Hacker News new | past | comments | ask | show | jobs | submit login
4Q: the final archive format (github.com/robey)
56 points by bpierre on April 16, 2015 | hide | past | favorite | 46 comments



Final? Really? What if I need xattrs and Posix ACLs (or I use Windows and want NT ACLs and streams; or forks under OSX; …)? Hard-coded encryption algorithms also don't seem particularly future safe.


No forward error correction either. It can't be considered "final" without some form of bitrot protection.

And no, storing it on a ZFS or BTRFS volume with error recovery enabled does not count. (They don't use FEC, they use 1960's triplicate storage. Hugely wasteful of space, does nothing to protect against transmission errors and can still be corrupted by two of the exact wrong bits being damaged.)

Storing it on a media that does use FEC also does not count. I want a per-file tunable FEC knob, not one vendor-determined setting. And as history has shown, it needs to be done through FOSS code and not trade secret firmware.


The FEC is implemented in the hard drive firmware. You're going to read back a full correct block or the whole block will fail. You're not going to read back a block with a single bit error, so it is insanity to protect against that at the FS level.
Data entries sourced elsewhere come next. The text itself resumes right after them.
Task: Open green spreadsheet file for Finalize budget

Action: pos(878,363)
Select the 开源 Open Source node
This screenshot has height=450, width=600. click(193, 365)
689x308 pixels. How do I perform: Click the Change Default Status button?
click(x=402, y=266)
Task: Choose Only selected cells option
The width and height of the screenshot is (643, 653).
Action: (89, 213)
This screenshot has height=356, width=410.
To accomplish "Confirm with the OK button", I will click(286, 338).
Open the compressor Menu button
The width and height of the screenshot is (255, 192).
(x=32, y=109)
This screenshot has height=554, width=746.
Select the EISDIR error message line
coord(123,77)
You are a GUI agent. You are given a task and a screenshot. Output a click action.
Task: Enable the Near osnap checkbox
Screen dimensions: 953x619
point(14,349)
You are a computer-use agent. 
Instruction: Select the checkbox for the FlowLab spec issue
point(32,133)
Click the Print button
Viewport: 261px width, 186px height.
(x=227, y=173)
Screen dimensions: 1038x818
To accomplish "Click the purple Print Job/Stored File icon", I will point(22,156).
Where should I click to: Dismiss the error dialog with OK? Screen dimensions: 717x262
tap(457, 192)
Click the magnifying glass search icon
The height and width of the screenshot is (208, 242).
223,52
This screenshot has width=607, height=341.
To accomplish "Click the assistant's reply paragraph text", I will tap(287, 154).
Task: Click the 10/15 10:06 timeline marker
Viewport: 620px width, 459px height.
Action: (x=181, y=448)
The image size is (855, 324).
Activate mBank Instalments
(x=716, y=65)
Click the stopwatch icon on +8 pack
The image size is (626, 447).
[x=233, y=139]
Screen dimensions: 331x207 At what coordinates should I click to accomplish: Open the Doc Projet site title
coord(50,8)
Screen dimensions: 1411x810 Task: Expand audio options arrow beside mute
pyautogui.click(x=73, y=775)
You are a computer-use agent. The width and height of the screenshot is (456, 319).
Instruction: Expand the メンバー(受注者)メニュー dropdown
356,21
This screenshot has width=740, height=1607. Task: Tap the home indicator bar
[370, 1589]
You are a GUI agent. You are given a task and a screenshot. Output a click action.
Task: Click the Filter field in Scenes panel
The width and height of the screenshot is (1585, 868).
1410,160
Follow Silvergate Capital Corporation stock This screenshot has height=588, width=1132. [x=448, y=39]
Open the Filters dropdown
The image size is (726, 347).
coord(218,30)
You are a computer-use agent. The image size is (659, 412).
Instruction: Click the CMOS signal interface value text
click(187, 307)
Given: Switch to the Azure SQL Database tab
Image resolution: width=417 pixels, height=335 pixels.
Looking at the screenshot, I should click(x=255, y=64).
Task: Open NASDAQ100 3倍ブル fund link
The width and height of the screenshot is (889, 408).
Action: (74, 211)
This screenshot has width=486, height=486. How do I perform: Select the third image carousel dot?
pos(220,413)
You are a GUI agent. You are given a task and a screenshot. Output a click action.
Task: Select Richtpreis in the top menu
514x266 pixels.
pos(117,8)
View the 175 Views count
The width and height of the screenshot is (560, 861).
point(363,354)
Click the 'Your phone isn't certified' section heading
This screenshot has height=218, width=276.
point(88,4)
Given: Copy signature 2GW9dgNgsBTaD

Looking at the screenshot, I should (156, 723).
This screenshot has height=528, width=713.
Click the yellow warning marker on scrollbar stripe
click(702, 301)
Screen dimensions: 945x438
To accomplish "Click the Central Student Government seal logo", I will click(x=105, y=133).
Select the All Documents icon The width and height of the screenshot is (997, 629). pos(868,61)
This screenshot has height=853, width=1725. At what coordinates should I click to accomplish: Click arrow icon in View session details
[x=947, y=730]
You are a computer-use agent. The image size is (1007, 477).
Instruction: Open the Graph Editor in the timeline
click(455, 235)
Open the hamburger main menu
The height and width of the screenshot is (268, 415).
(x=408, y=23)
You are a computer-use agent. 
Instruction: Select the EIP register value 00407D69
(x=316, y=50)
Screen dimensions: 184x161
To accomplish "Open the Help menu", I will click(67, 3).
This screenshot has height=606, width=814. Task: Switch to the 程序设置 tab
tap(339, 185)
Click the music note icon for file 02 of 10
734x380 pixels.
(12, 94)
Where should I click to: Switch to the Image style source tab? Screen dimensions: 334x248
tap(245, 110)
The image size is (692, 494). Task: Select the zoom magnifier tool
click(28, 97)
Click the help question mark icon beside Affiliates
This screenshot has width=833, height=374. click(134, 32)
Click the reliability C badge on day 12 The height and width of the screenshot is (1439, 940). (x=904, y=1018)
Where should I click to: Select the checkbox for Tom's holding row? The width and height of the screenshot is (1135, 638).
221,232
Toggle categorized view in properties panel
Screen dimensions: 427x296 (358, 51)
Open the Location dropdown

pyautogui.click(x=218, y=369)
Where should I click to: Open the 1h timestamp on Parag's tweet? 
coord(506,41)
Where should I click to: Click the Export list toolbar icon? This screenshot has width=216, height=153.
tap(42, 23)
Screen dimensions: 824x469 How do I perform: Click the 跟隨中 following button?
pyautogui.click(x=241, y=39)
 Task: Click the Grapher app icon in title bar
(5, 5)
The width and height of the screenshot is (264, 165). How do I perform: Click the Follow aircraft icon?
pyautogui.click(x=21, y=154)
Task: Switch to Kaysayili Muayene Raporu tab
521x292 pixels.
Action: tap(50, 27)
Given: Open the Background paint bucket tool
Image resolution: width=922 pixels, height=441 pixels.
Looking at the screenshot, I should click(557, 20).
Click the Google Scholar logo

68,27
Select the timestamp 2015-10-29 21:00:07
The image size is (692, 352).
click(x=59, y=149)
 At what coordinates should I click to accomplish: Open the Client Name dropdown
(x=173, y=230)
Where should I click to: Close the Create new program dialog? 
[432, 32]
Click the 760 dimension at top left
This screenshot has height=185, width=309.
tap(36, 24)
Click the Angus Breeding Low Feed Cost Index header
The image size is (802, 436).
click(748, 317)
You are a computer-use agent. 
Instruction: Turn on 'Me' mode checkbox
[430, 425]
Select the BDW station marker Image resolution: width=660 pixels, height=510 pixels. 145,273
Also read up on RAID levels. RAID5/6 or ZRAID7 uses error correction not duplication.


What about over the net? One of the listed strengths is its streaming capabilities, which implies sending it over the net. Error correction would be important there as well.


So you need something other than IP checksums, and whatever error correction is also operating in the layers below it?


I've downloaded and uploaded many files which have arrived incorrectly over the internet, so yes, if you truly want to prevent bitrot, you do want to add error correction.


This is a transport problem, however. Why not calculate the error correction codes on the fly? Why wast disk blocks?


Because you want to guarantee a certain error margin, regardless of the error detection & retransmit/correct capability of whatever networks/file systems/media it traverses in the interval till you want to read it.


Is there any FS that implements FEC?


Not that I'm aware of. The device layer usually does it already and it's supposed to be sufficient.


> it's supposed to be sufficient.

Supposed to. If you do any backups to DVD/BD and still want to get your data back in 5 or 10 years, though, you'd be well advised to do some sort of FEC - burn multiple copies of each disc, generate a bunch of PAR2, whatever.

(You might want to do that for backups on hard drives too. Yeah, maybe the hard drive firmware is supposedly taking care of any errors below the block level and you're not too worried about bitflips, but that just means you'll lose entire blocks and files when you lose something.)


If you count the CD and DVD spec books as file systems, yes.


BTRFS has bitrot-protection


Well, one toy file format more


The README implies that `tar` is "not streamable". Someone needs a history lesson on what it was originally used for...


Perhaps they meant seekable when compressed? As in the header for each object has the compressed length of object? Presumably in a meta data header with name, compression format, claimed uncompressed length, date, etc.

Personally I'd like a tool that lets me extract files from TB size archives easily without decompressing everything. Only virtual disk images seem to have that random access functionality. There are ways of using gzip/bzip/xz that use sync points, so you could produce a compatible archive that allowed decompressing metadata bits, though it would suck for many small files.


I think the README is just badly worded, since "not streamable" does differentiate it from RAR and ZIP, which makes it a differentiating factor.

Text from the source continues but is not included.